Dr. Erika Krüger: Ganz wichtig, insbesondere für den Freiland- und den frühen Tunnelanbau, ist die Wahl der am Standort angepassten Sorten. Das heißt, jede Region muss immer wieder schauen, welche Sorten jedes Jahr sichere Erträge erbringen. Die Zeiten, wo nur eine Sorte wie ‘Elsanta‘ deutschlandweit und über Jahrzehnte angebaut wurde, wird wahrscheinlich vorbei sein. So gibt es zum Beispiel in Italien bereits jetzt im Süden ein ganz anderes Sortenspektrum als im Norden. Was wir brauchen, sind Sorten, die keine engen Grenzen in ihren Temperaturansprüchen haben, so dass die in unseren Breiten vorkommenden von Jahr zu Jahr unterschiedlichen Temperaturereignisse sie nicht zu stark beeinflussen.
Beim Anbau im Tunnel ist es wichtig, dass der Tunnel nicht zu früh geschlossen wird, damit die Pflanzen ausreichend in die Winterruhe gehen und in den folgenden Wochen ausreichend Kältestunden sammeln können, damit Wachstum und Ertrag in der kommenden Saison nicht beeinträchtigt sind.
Sie arbeiten aktuell mit in dem EU-finanzierten Projekt „GoodBerry“. Was genau untersuchen Sie in diesem Projekt?
Dr. Erika Krüger: Ziel des Projektes ist, die Interaktion von Genetik und Umweltbedingungen zu untersuchen, um Sorten züchten zu können, die besser an die zukünftigen Bedingungen angepasst sind.
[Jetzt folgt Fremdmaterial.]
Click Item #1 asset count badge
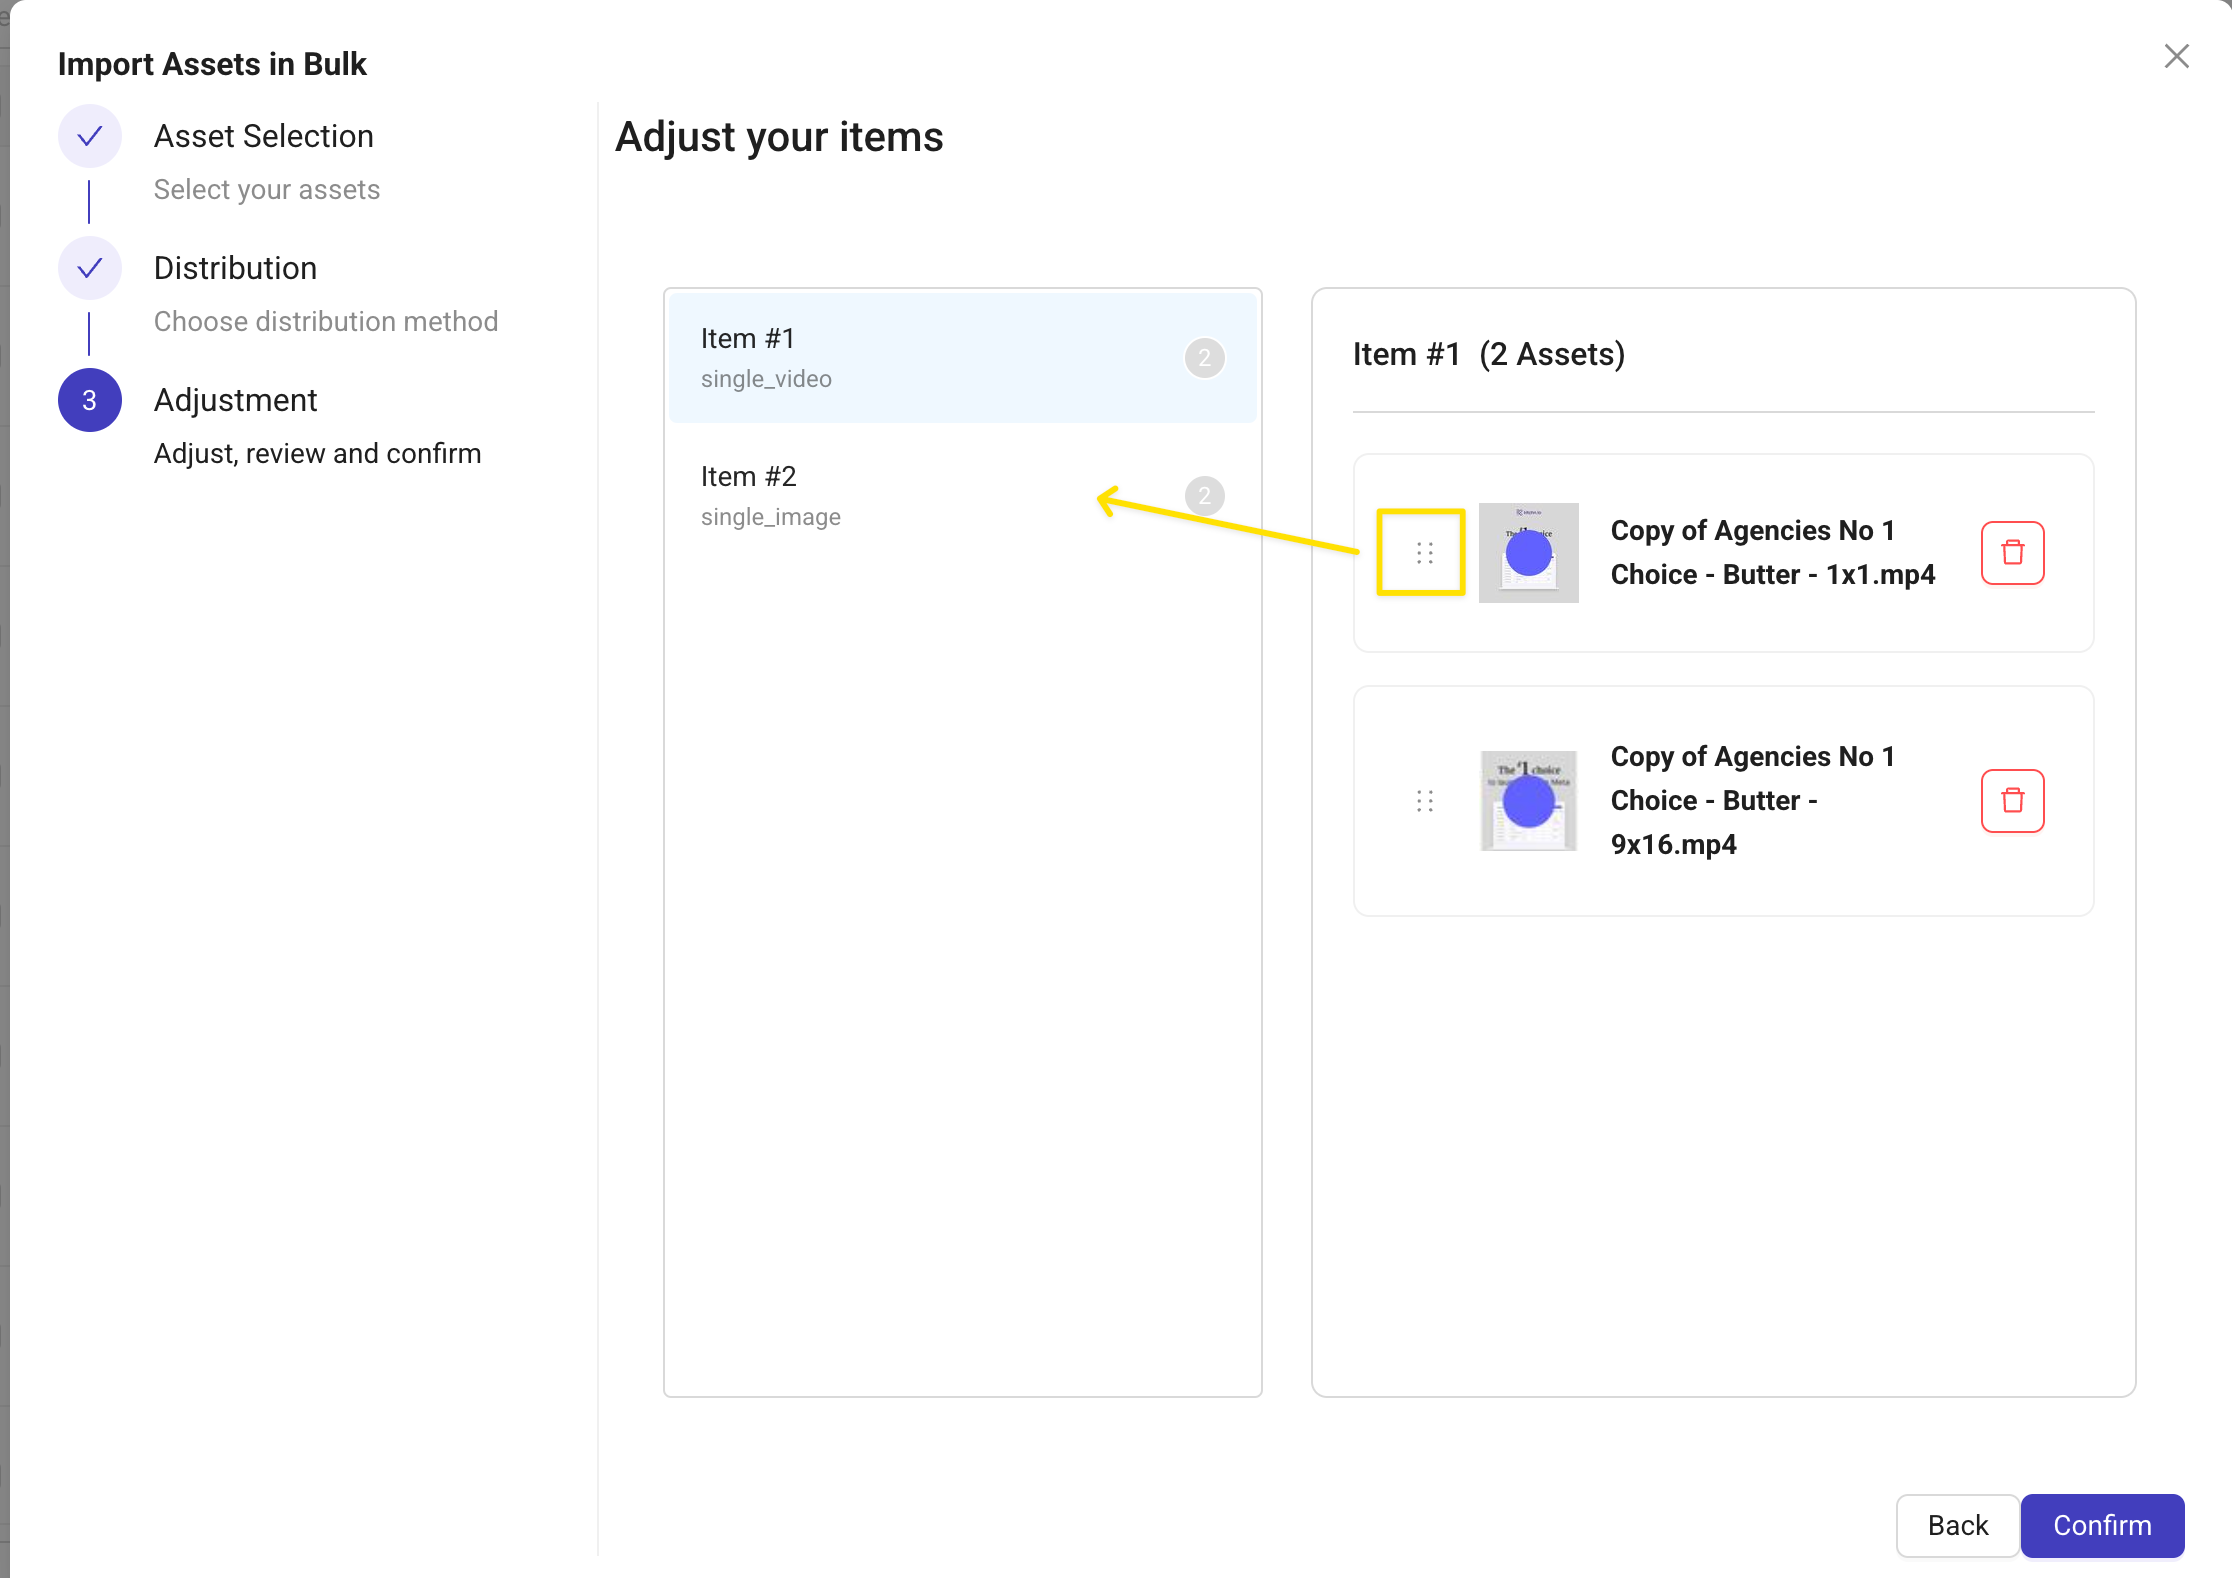Viewport: 2232px width, 1578px height. (x=1204, y=357)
Neben der Erdbeere werden in dem Projekt auch Himbeeren und Schwarze Johannisbeeren erforscht.
Der Klimawandel wird simuliert, indem gleiche Sorten - und im Falle von Erdbeeren auch Sämlinge eine extra für GoodBerry durchgeführten Kreuzung - an verschiedenen Standorten von Nord- bis Südeuropa angebaut werden. Beabsichtigt ist, insbesondere die Blütenanlage und-bildung sowie Eintritt- und Austritt aus der Winterruhe phänologisch, also im Erscheinungsbild der Pflanzen, und auf genetischer Ebene zu erforschen. Wenn die hieran beteiligten Gene bekannt sind, könnte man hierfür Marker entwickeln, die die zukünftige Züchtung angepasster Sorten erleichtern würde.
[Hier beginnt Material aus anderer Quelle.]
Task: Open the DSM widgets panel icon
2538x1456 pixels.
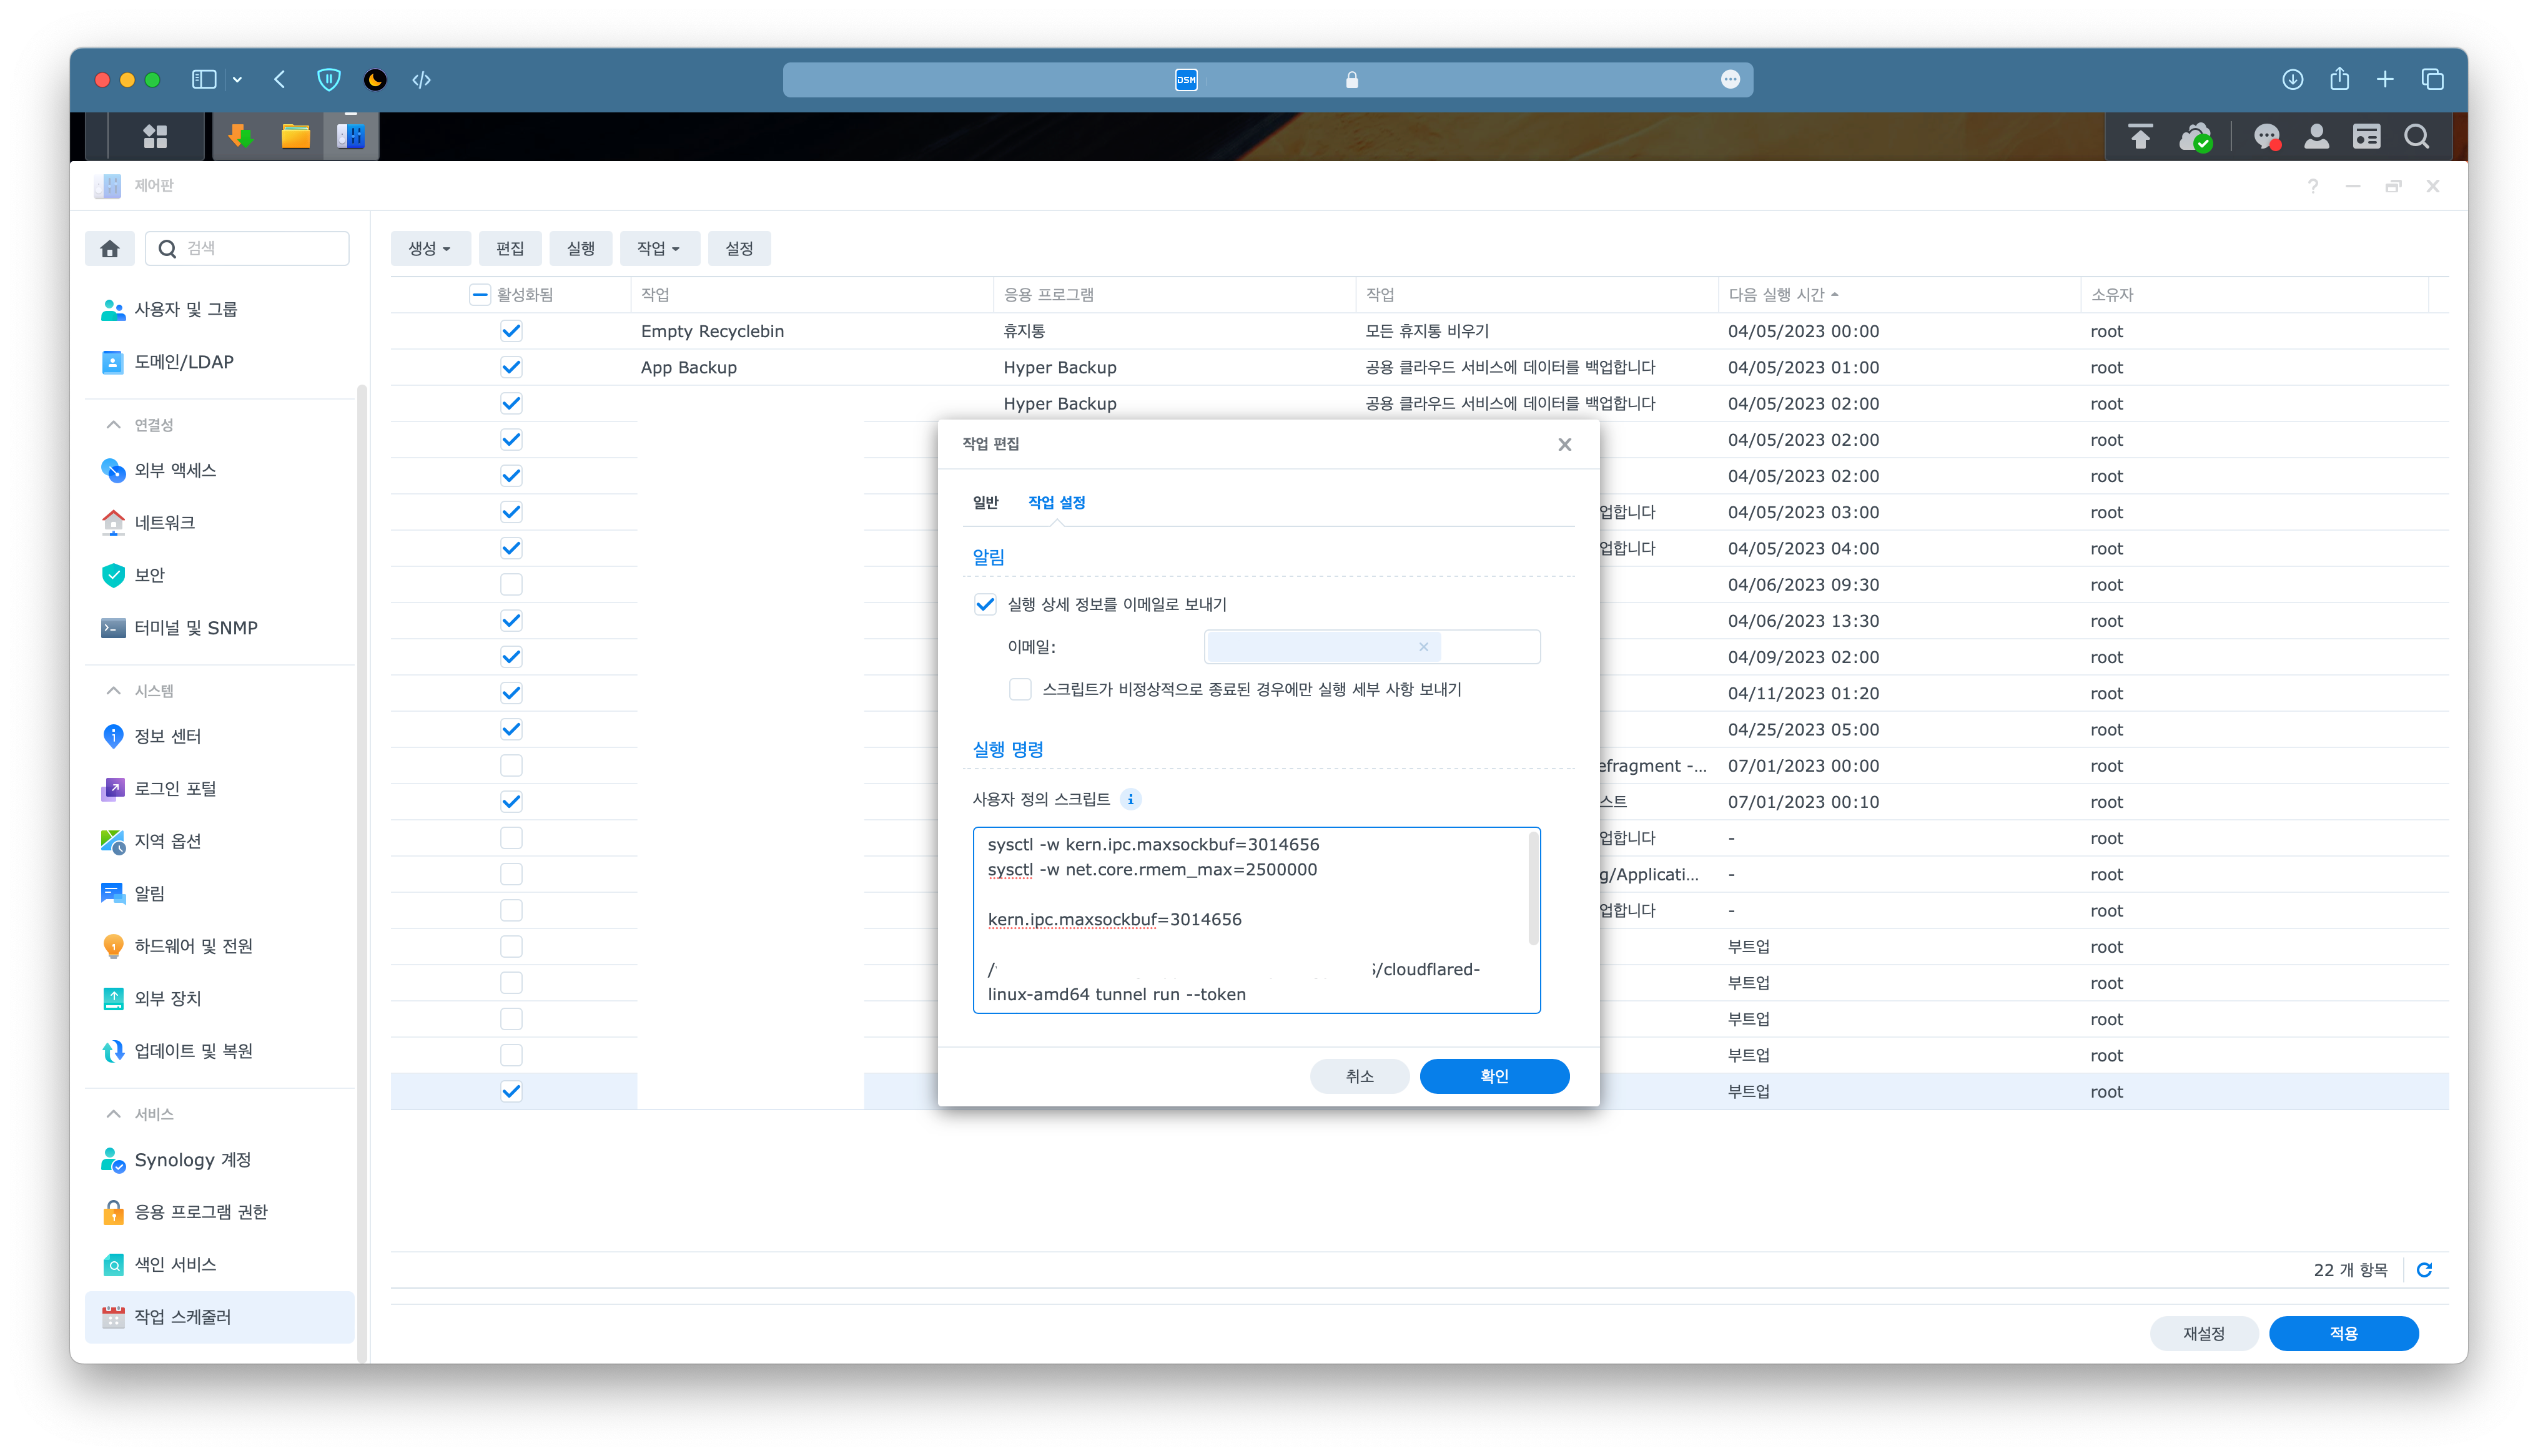Action: coord(2366,137)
Neben Blütenanlage und Winterruhe sollen aber auch die genetischen Hintergründe für die Fruchtqualität, u.a. Fruchtstabilität, Zucker:Säure-Verhältnis und Aroma sowie die Gehalte sekundärer Inhaltsstoffe, die besonders für die menschliche Gesundheit wichtig sind, untersucht werden.
Europaweit sind 19 Partner am Projekt beteiligt, neben Forschungseinrichtungen u.a. auch Züchter. In Deutschland sind neben der Hochschule Geisenheim auch die Technische Universität München, die Rheinisch-Westfälische Technische Hochschule Aachen und Hansabred als Züchtungseinrichtung beteiligt. An der Hochschule Geisenheim selbst werden insbesondere die genetischen Hintergründe der Blütenbildung sowie Fruchtinhaltsstoffe erforscht. Beteiligt hieran sind neben dem Institut für Obstbau auch die Institute Botanik sowie Weinanalytik und Getränkeforschung.
Vielen Dank für das Gespräch.
1Dieses Modell ist für Pfirsich erarbeitet worden und weit verbreitet, gibt die physiologischen Bedingungen der Erdbeere aber nicht vollständig wieder.